Vuelvo de un país, Argentina, en el que España se llama Allá. Simplemente, sin adjetivos, sin intenciones ocultas, sin ánimo peyorativo, sin reivindicaciones del pasado, sin nada. Italia es allá en Italia, pero España es solo Allá. Allá, una mera cuestión de perspectiva, una marca en el atlas mundial, una constatación espacial. Allá hablan raro, como las voces del GPS. Allá no tienen tierra para construir. Allá viven el fútbol de manera diferente. Allá el corte de la carne es distinto. Allá no se tocan tanto como nosotros, son más ariscos. Allá la luna viaja al revés. Allá la vida está tan cara como acá, aunque los sueldos son más altos. Cambiar el nombre propio por un adverbio de tiempo es una manera como otra cualquiera de restar peso a la relación, como usar un apelativo en diminutivo para llamar a la pareja. Y funciona, porque descuadra, porque deslocaliza los ombligos, porque obliga a pensar que no siempre podemos estar en el mismo sitio. Porque todo se ve mucho más pequeño si lo observamos con un catalejo. Y mejor.
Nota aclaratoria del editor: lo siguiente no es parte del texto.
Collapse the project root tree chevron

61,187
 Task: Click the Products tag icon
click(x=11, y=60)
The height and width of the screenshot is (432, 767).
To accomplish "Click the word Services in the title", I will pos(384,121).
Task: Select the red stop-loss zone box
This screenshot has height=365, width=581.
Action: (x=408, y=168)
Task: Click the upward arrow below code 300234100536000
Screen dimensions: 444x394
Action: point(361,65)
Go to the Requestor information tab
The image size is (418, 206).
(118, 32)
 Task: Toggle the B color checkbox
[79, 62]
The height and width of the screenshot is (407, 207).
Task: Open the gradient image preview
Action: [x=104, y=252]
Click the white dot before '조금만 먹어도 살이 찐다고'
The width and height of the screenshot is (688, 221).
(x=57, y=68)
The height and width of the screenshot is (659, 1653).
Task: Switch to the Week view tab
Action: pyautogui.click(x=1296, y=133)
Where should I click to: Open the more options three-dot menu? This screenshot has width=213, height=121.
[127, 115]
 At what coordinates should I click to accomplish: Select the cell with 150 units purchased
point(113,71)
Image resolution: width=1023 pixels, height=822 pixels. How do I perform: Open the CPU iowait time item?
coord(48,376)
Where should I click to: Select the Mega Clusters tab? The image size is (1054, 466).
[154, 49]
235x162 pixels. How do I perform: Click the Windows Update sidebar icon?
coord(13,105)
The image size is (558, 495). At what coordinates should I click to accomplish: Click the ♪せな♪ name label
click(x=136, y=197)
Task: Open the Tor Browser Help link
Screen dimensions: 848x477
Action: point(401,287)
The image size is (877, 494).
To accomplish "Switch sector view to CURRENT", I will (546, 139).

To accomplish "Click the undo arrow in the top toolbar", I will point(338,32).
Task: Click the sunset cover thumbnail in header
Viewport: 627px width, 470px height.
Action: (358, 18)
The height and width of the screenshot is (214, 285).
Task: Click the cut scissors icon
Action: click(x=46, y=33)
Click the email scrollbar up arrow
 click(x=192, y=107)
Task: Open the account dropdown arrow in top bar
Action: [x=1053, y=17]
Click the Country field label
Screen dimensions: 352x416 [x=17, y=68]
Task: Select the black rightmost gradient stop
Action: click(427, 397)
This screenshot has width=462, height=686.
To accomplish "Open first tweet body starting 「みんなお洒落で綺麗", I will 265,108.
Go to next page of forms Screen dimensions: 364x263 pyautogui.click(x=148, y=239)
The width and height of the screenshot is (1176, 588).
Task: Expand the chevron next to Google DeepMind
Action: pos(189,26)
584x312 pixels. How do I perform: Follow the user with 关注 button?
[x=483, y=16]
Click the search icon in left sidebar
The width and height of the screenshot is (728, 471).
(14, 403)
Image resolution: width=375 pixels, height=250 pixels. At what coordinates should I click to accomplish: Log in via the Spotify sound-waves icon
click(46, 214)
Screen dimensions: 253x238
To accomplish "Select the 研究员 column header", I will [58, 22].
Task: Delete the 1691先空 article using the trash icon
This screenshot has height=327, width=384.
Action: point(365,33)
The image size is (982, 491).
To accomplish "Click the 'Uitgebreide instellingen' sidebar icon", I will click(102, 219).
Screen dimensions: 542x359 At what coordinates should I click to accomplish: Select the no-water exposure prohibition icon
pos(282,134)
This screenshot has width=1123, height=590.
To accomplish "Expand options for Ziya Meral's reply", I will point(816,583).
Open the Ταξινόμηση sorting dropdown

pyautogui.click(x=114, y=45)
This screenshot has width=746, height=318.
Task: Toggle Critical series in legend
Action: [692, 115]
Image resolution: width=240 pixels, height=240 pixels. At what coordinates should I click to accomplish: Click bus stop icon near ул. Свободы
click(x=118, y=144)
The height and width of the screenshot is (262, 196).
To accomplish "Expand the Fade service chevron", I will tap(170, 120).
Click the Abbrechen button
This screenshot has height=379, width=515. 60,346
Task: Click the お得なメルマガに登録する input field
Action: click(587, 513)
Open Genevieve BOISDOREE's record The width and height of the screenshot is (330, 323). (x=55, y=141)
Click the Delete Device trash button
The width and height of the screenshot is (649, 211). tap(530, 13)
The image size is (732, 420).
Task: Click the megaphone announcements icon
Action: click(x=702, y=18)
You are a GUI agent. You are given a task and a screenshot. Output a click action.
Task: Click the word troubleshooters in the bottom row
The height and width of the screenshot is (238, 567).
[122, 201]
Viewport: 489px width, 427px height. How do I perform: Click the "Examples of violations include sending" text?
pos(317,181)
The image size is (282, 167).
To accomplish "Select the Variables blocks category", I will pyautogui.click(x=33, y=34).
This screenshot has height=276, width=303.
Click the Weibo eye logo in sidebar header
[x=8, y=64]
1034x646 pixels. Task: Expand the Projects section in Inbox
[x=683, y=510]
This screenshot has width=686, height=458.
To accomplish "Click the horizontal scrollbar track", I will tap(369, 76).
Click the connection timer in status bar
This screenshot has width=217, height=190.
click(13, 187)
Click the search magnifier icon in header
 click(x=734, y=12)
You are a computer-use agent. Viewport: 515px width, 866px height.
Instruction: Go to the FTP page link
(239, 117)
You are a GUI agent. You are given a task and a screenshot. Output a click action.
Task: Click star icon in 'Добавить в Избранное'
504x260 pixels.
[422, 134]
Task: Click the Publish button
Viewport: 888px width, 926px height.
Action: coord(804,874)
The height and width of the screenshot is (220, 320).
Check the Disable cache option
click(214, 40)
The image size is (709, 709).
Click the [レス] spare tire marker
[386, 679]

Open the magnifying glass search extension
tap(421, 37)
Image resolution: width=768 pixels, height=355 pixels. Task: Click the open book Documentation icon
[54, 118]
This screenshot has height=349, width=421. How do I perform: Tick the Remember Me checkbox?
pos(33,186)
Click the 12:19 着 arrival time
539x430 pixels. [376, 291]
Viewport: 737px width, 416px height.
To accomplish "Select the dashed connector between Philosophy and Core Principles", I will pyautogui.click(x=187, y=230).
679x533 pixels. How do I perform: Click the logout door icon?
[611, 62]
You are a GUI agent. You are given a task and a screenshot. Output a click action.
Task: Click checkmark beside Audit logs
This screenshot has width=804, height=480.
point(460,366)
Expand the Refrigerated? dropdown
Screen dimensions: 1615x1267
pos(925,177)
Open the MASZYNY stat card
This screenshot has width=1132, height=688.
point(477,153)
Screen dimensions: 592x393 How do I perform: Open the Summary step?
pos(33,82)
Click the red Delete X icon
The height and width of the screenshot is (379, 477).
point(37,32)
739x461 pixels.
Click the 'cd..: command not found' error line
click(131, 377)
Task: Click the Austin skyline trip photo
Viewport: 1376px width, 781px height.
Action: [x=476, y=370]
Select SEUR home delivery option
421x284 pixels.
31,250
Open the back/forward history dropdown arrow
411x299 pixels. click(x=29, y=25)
Desde el otro lado del mar, durante mi breve estancia, Allá se quemaba por las esquinas. Literal y metafóricamente. Casi holísticamente, como en un relato de Borges. Galicia ardía y Cataluña estallaba. El fuego me daba pavor, pero por muy intencionado que fuera, al final la Naturaleza y la solidaridad vecinal saben cómo contrarrestarlo. El procés, por el contrario, es un artefacto humano, un engranaje de los gobiernos. Y, como tal, preocupaba a todo el mundo, que no dejaba de preguntarme. Allá tienen un problema, decían. Y ahí lo dejaban, como invitándome a explicar algo que no entra en su cabeza. Saben lo que es la independencia, conocen la opresión y el terror, colocan una bandera en cada rincón y son nacionalistas por descarte, por afán integrador, por remanso de emigrados. Pero no entienden lo de Cataluña. Ni lo de España. Ni esa querencia que tenemos los europeos a descomponernos en moléculas. En eso que Messi le marcó tres goles a Ecuador, clasificó a la selección para el Mundial de Rusia y se acabó la conversación, porque todo el mundo estaba delante del televisor, gritando. Incluso yo, que no tengo más títulos que el de argentino consorte e irlandés nacido en el Mediterráneo.
Mientras Allá se ensanchaba la brecha social, yo me sentía como la pareja protagonista de Casablanca. Sonaban los cañones nazis en su avance hacia París y yo no podía evitar disfrutar de las focas del Pacífico, del verde casi árabe que proporcionan las acequias mendocinas, de los álamos de Uspallata, de la inmensidad de los Andes, de los cerros de Valparaíso, del olor de los asados, de la gracia que les produce mi acento. Allá, al regresar, me esperaba un tiempo detenido, una cantinela de días repetidos e infructuosos, como son los días de agosto, unas fachadas estampadas de banderas que se compraron con el gol de Iniesta, una insistencia machacona en todos los medios de comunicación, redes sociales incluidas, y una tendencia a romper líneas de diálogo hasta en las reuniones familiares de Navidad. Sin duda, la vida es mucho mejor cuando se observa a través de un catalejo. Y más pequeña.